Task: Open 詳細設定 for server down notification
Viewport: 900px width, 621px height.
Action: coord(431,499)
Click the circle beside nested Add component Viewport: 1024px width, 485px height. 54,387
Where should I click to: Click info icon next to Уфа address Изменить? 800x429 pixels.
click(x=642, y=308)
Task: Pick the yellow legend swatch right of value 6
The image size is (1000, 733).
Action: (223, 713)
++++++++++
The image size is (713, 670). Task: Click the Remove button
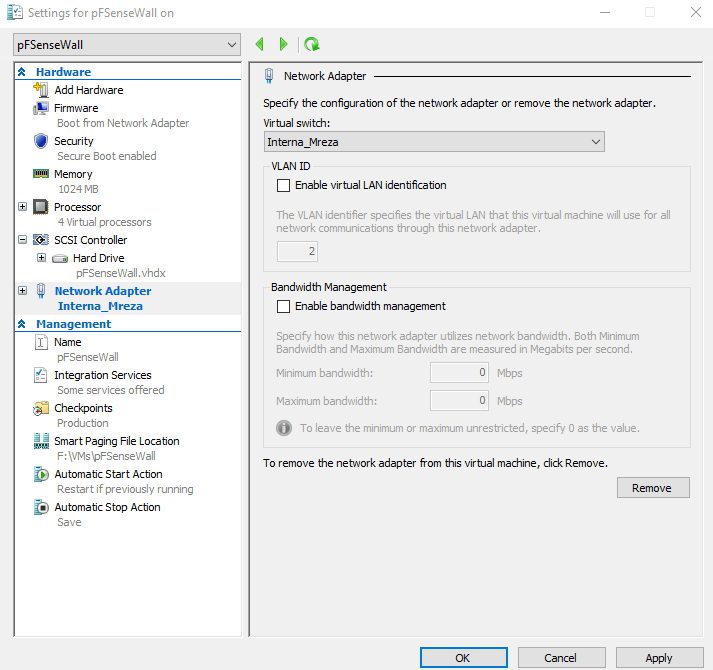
++++++++++
Rewrite the data from the line with "Task: Open 詳細設定 for server down notification" up to and including the line with "click(x=642, y=308)", replacing "Viewport" with "Canvas" and leaving everything else as it is.

Task: Open 詳細設定 for server down notification
Canvas: 900px width, 621px height.
Action: coord(431,499)
Click the circle beside nested Add component Canvas: 1024px width, 485px height. 54,387
Where should I click to: Click info icon next to Уфа address Изменить? 800x429 pixels.
click(x=642, y=308)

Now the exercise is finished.